Zeists and Anti-zeists.—It is customary to divide the adherents of the different views as to the cause of the disease into two groups, the zeists, who advocate a connection between maize or Indian corn (Zea Mays) and the disease, and the anti-zeists, who claim that corn has nothing to do with pellagra.
Food Deficiency.—Before taking up the better known considerations noted above it may be stated that many now believe that pellagra, along with beriberi and scurvy, belongs to the group of “food deficiency” diseases. Just as beriberi is caused by the absence of a neuritis-preventing substance or vitamine in the dietary, so is the symptom-complex of pellagra brought about by the absence from the dietary of some vitamine or vitamines essential to proper metabolism. There are various ideas as to the factor which eliminates the pellagra-preventing vitamines.
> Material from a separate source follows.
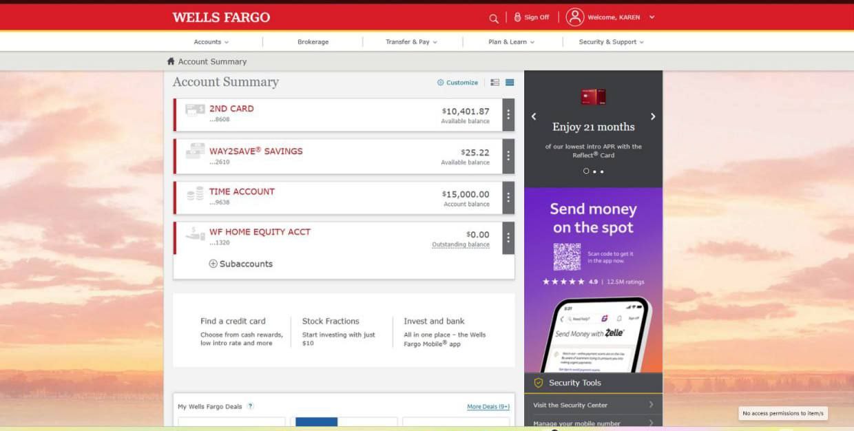The width and height of the screenshot is (854, 431).
Task: Open the Transfer & Pay menu
Action: (x=411, y=42)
Some claim that in the process of milling maize the vitamine-containing outer portion (bran) has been taken off just as with beriberi-producing white rice, from which the pericarp with its neuritis-preventing vitamine has been more or less completely removed.
From analyses of milled maize and millings Funk has recently suggested that pellagra in different countries is in relation to the degree of milling. Just as with rice and maize so does excessive milling of wheat get rid of vitamines, therefore, bread made from highly milled flour is dietetically deficient.
Again, as brought out by Voegtlin, alkalis tend to destroy any remaining vitamines in such bread. The practice of using sodium bicarbonate in preparation of bread is a further factor in the food deficiency problem. With the use of baking powder or buttermilk the alkaline carbonate of soda is neutralized so that there is no destructive effect on vitamine content.
The vitamine deficiency of highly milled flour and highly milled corn meal runs parallel with the phosphorus pentoxide content of such products. Whole wheat shows about 1.1% P2O5, while highly milled flour contains only about 0.1%. Whole corn has about 0.76% P2O5, while milled corn meal has only about 0.3%. Highly milled rice has under 0.4% P2O5.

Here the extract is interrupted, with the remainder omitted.